= Energetically Autonomous Tactical Robot =

Proposed robot that could fuel itself via biomass

The Energetically Autonomous Tactical Robot (EATR) was a project by Robotic Technology Inc. (RTI) and Cyclone Power Technologies Inc. in partnership with the University of Maryland, College Park's Center for Technology and Systems Management and Professor Bilal M. Ayyub. to develop a robotic vehicle that could forage for plant biomass to fuel itself, theoretically operating indefinitely. It was a concept developed between 2003 and 2009 as part of the DARPA military projects for the United States military.

Joe Rogan elicited some conspiracy theories and media rumors after he claimed on his podcast "Joe Rogan Experience" that the robot would (or at least could) ingest human remains to keep powering itself. Cyclone Power Technologies stated that animal or human biomass was not intended to be used in the waste heat combustion engine of the robot, and that sensors would be able to distinguish foraged materials, although the project overview from RTI listed other sources including chicken fat.

==Power plant==
The robot was powered by a steam engine built by the Cyclone Power Technologies company called the Cyclone Waste Heat Engine, which produced power through external combustion of biomass (i.e. combustion outside of the engine), an example of a Rankine cycle engine.
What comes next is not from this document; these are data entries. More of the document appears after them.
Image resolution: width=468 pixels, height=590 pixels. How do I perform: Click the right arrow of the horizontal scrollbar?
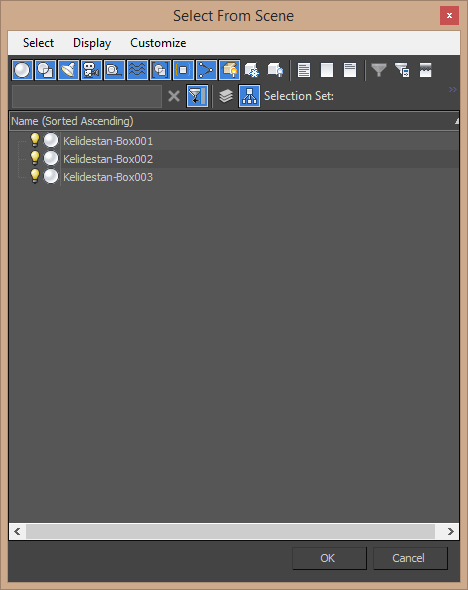click(x=451, y=531)
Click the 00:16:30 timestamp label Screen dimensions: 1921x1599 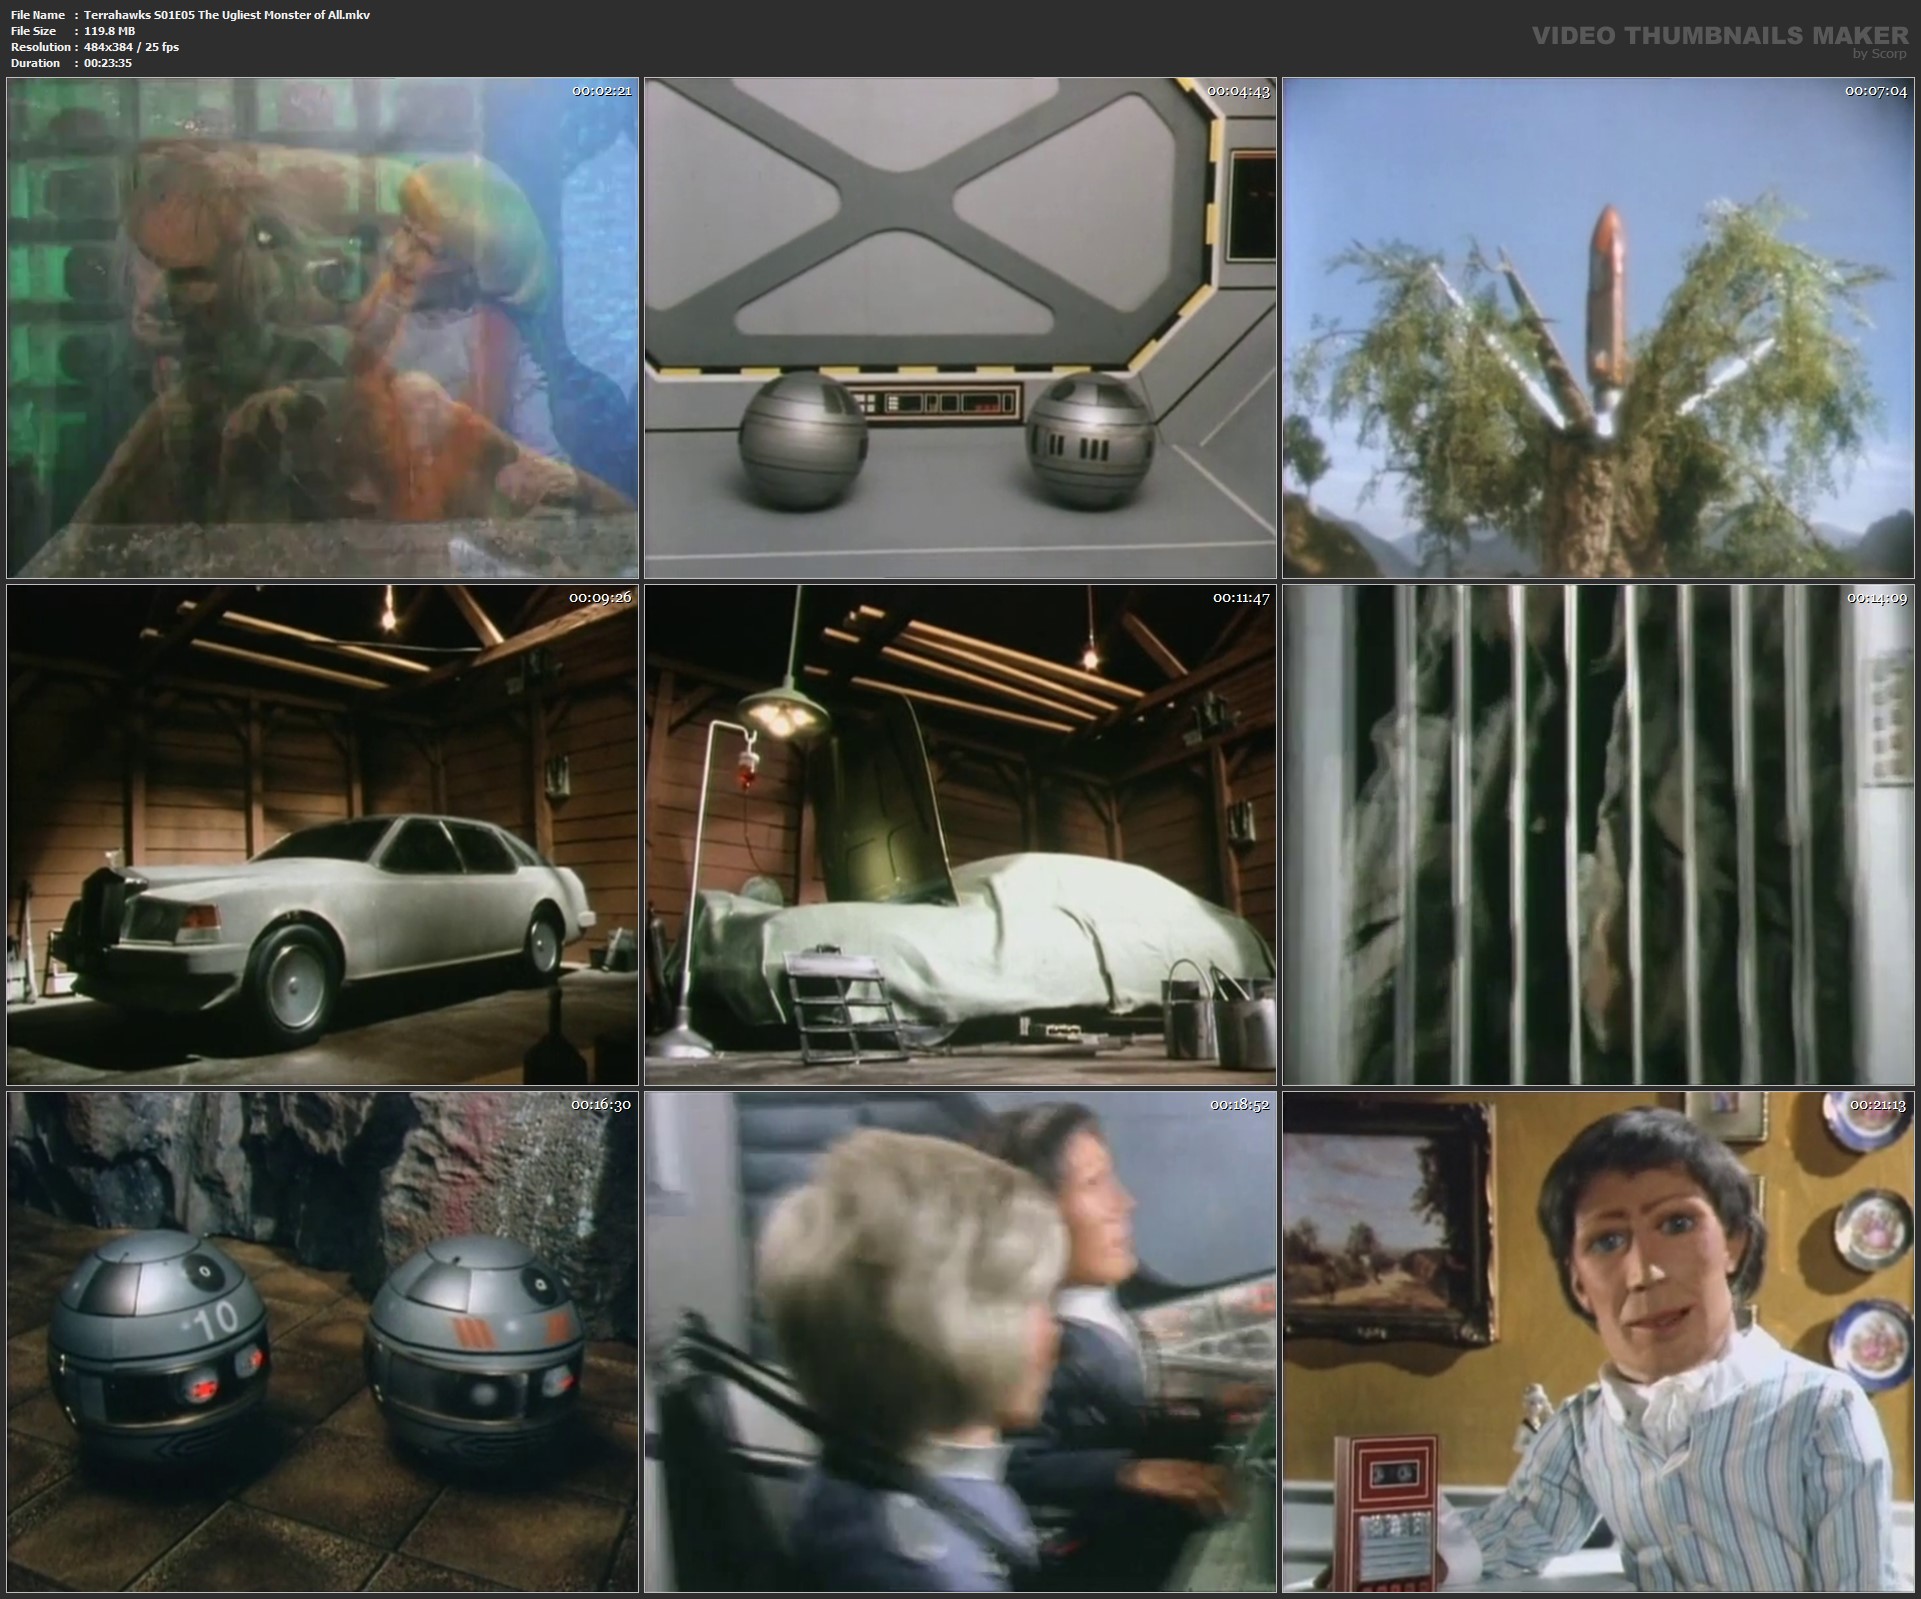pos(601,1105)
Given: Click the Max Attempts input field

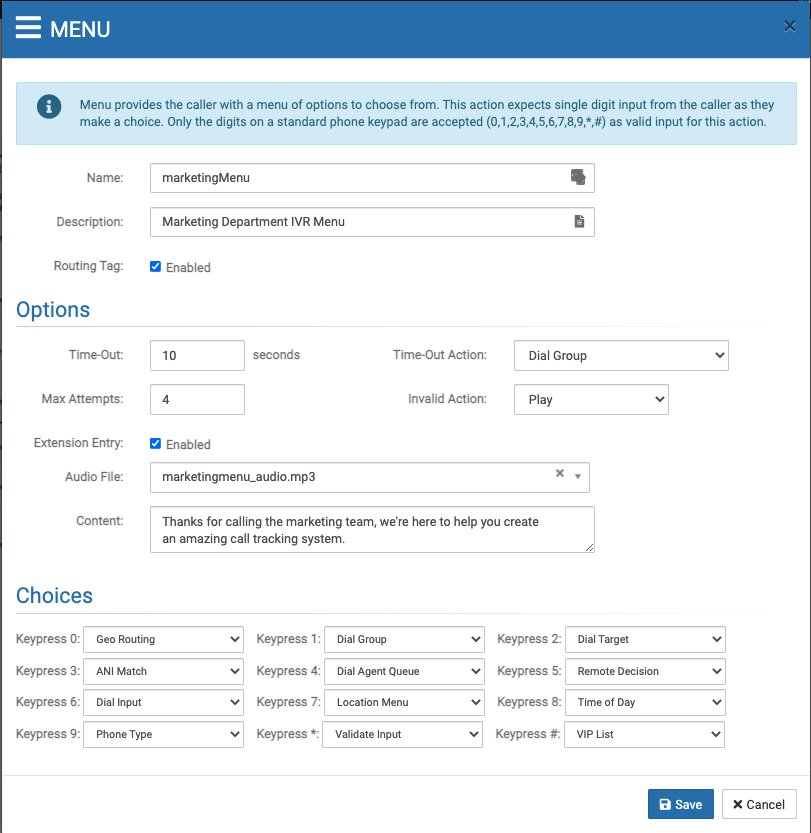Looking at the screenshot, I should click(197, 399).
The engine would power the vehicle's movement as well as used to recharge the batteries that run the sensors, arms and ancillary devices.

===Fuel sources===
The EATR was programmed to consume certain types of vegetation as biomass to convert into fuel, and only those types of vegetation. EATR could also use other fuels such as gasoline, kerosene, cooking oil, or solar energy.

The company also included "chicken fat" as one of its proposed fuel sources in the project overview.

The system was quoted as delivering an expected 100 miles (~161 km) of driving on 150 lbs (~68 kg) of vegetation.